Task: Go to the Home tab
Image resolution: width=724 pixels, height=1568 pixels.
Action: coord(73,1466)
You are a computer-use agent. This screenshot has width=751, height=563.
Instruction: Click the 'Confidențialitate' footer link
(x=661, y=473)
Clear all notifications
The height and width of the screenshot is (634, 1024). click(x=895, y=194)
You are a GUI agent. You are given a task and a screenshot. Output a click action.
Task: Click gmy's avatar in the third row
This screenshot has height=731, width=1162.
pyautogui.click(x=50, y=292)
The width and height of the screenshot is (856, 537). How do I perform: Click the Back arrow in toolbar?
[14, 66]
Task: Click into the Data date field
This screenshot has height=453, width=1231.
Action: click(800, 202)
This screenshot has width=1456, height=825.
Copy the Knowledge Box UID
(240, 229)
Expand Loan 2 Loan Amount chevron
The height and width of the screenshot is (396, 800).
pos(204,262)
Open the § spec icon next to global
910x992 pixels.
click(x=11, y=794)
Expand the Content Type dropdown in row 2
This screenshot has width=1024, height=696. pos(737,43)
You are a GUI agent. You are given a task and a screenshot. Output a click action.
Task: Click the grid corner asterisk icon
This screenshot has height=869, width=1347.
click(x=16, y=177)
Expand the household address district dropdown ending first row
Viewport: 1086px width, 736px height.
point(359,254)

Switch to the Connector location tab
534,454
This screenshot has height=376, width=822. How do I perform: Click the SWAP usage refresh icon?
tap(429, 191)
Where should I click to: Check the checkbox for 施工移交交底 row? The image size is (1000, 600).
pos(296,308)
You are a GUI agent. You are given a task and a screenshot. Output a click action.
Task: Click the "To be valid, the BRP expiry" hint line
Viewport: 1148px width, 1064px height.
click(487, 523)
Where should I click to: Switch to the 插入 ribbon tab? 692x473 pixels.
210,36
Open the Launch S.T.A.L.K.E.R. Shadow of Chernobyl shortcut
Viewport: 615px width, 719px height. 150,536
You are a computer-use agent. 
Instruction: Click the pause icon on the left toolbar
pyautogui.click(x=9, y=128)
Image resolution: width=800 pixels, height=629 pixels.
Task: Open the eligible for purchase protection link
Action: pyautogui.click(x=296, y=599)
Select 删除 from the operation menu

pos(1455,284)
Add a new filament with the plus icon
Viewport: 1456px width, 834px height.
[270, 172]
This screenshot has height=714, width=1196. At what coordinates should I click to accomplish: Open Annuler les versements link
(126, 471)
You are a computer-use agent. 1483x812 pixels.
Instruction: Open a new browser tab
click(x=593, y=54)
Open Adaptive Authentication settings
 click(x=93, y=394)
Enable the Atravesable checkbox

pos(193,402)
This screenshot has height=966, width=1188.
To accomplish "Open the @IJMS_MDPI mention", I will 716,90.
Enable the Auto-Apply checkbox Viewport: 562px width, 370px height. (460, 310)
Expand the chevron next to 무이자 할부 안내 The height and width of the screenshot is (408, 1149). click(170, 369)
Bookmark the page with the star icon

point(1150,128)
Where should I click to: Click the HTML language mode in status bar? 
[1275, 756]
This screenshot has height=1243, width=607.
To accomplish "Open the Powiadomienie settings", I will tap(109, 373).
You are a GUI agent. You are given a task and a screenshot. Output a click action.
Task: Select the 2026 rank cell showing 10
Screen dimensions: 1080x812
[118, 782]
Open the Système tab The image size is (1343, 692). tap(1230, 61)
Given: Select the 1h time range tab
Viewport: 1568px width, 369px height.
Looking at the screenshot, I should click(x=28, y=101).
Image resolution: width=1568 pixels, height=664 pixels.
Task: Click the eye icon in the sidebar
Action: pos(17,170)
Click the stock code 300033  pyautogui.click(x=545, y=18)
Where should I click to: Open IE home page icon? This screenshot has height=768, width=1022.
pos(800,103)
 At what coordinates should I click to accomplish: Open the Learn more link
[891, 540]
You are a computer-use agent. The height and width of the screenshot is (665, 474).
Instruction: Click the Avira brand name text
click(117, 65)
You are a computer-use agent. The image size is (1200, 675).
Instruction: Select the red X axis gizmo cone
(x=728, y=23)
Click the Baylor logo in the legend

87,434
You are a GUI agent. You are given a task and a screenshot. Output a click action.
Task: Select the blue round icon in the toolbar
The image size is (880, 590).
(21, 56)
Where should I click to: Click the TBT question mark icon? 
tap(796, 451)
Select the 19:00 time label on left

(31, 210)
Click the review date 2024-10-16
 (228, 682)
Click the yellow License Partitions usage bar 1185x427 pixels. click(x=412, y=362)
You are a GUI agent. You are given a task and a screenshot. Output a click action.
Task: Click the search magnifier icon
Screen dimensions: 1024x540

--------------------

**AIM OF THE TASK**: Format every line of the rows above as a JSON list of strings, one string per line, leaving out blank lines.

**RESPONSE TO THIS EXERCISE**:
[
  "Task: Go to the Home tab",
  "Image resolution: width=724 pixels, height=1568 pixels.",
  "Action: coord(73,1466)",
  "You are a computer-use agent. This screenshot has width=751, height=563.",
  "Instruction: Click the 'Confidențialitate' footer link",
  "(x=661, y=473)",
  "Clear all notifications",
  "The height and width of the screenshot is (634, 1024). click(x=895, y=194)",
  "You are a GUI agent. You are given a task and a screenshot. Output a click action.",
  "Task: Click gmy's avatar in the third row",
  "This screenshot has height=731, width=1162.",
  "pyautogui.click(x=50, y=292)",
  "The width and height of the screenshot is (856, 537). How do I perform: Click the Back arrow in toolbar?",
  "[14, 66]",
  "Task: Click into the Data date field",
  "This screenshot has height=453, width=1231.",
  "Action: click(800, 202)",
  "This screenshot has width=1456, height=825.",
  "Copy the Knowledge Box UID",
  "(240, 229)",
  "Expand Loan 2 Loan Amount chevron",
  "The height and width of the screenshot is (396, 800).",
  "pos(204,262)",
  "Open the § spec icon next to global",
  "910x992 pixels.",
  "click(x=11, y=794)",
  "Expand the Content Type dropdown in row 2",
  "This screenshot has width=1024, height=696. pos(737,43)",
  "You are a GUI agent. You are given a task and a screenshot. Output a click action.",
  "Task: Click the grid corner asterisk icon",
  "This screenshot has height=869, width=1347.",
  "click(x=16, y=177)",
  "Expand the household address district dropdown ending first row",
  "Viewport: 1086px width, 736px height.",
  "point(359,254)",
  "Switch to the Connector location tab",
  "534,454",
  "This screenshot has height=376, width=822. How do I perform: Click the SWAP usage refresh icon?",
  "tap(429, 191)",
  "Where should I click to: Check the checkbox for 施工移交交底 row? The image size is (1000, 600).",
  "pos(296,308)",
  "You are a GUI agent. You are given a task and a screenshot. Output a click action.",
  "Task: Click the \"To be valid, the BRP expiry\" hint line",
  "Viewport: 1148px width, 1064px height.",
  "click(487, 523)",
  "Where should I click to: Switch to the 插入 ribbon tab? 692x473 pixels.",
  "210,36",
  "Open the Launch S.T.A.L.K.E.R. Shadow of Chernobyl shortcut",
  "Viewport: 615px width, 719px height. 150,536",
  "You are a computer-use agent. ",
  "Instruction: Click the pause icon on the left toolbar",
  "pyautogui.click(x=9, y=128)",
  "Image resolution: width=800 pixels, height=629 pixels.",
  "Task: Open the eligible for purchase protection link",
  "Action: pyautogui.click(x=296, y=599)",
  "Select 删除 from the operation menu",
  "pos(1455,284)",
  "Add a new filament with the plus icon",
  "Viewport: 1456px width, 834px height.",
  "[270, 172]",
  "This screenshot has height=714, width=1196. At what coordinates should I click to accomplish: Open Annuler les versements link",
  "(126, 471)",
  "You are a computer-use agent. 1483x812 pixels.",
  "Instruction: Open a new browser tab",
  "click(x=593, y=54)",
  "Open Adaptive Authentication settings",
  " click(x=93, y=394)",
  "Enable the Atravesable checkbox",
  "pos(193,402)",
  "This screenshot has height=966, width=1188.",
  "To accomplish \"Open the @IJMS_MDPI mention\", I will 716,90.",
  "Enable the Auto-Apply checkbox Viewport: 562px width, 370px height. (460, 310)",
  "Expand the chevron next to 무이자 할부 안내 The height and width of the screenshot is (408, 1149). click(170, 369)",
  "Bookmark the page with the star icon",
  "point(1150,128)",
  "Where should I click to: Click the HTML language mode in status bar? ",
  "[1275, 756]",
  "This screenshot has height=1243, width=607.",
  "To accomplish \"Open the Powiadomienie settings\", I will tap(109, 373).",
  "You are a GUI agent. You are given a task and a screenshot. Output a click action.",
  "Task: Select the 2026 rank cell showing 10",
  "Screen dimensions: 1080x812",
  "[118, 782]",
  "Open the Système tab The image size is (1343, 692). tap(1230, 61)",
  "Given: Select the 1h time range tab",
  "Viewport: 1568px width, 369px height.",
  "Looking at the screenshot, I should click(x=28, y=101).",
  "Image resolution: width=1568 pixels, height=664 pixels.",
  "Task: Click the eye icon in the sidebar",
  "Action: pos(17,170)",
  "Click the stock code 300033  pyautogui.click(x=545, y=18)",
  "Where should I click to: Open IE home page icon? This screenshot has height=768, width=1022.",
  "pos(800,103)",
  " At what coordinates should I click to accomplish: Open the Learn more link",
  "[891, 540]",
  "You are a computer-use agent. The height and width of the screenshot is (665, 474).",
  "Instruction: Click the Avira brand name text",
  "click(117, 65)",
  "You are a computer-use agent. The image size is (1200, 675).",
  "Instruction: Select the red X axis gizmo cone",
  "(x=728, y=23)",
  "Click the Baylor logo in the legend",
  "87,434",
  "You are a GUI agent. You are given a task and a screenshot. Output a click action.",
  "Task: Select the blue round icon in the toolbar",
  "The image size is (880, 590).",
  "(21, 56)",
  "Where should I click to: Click the TBT question mark icon? ",
  "tap(796, 451)",
  "Select the 19:00 time label on left",
  "(31, 210)",
  "Click the review date 2024-10-16",
  " (228, 682)",
  "Click the yellow License Partitions usage bar 1185x427 pixels. click(x=412, y=362)",
  "You are a GUI agent. You are given a task and a screenshot. Output a click action.",
  "Task: Click the search magnifier icon",
  "Screen dimensions: 1024x540"
]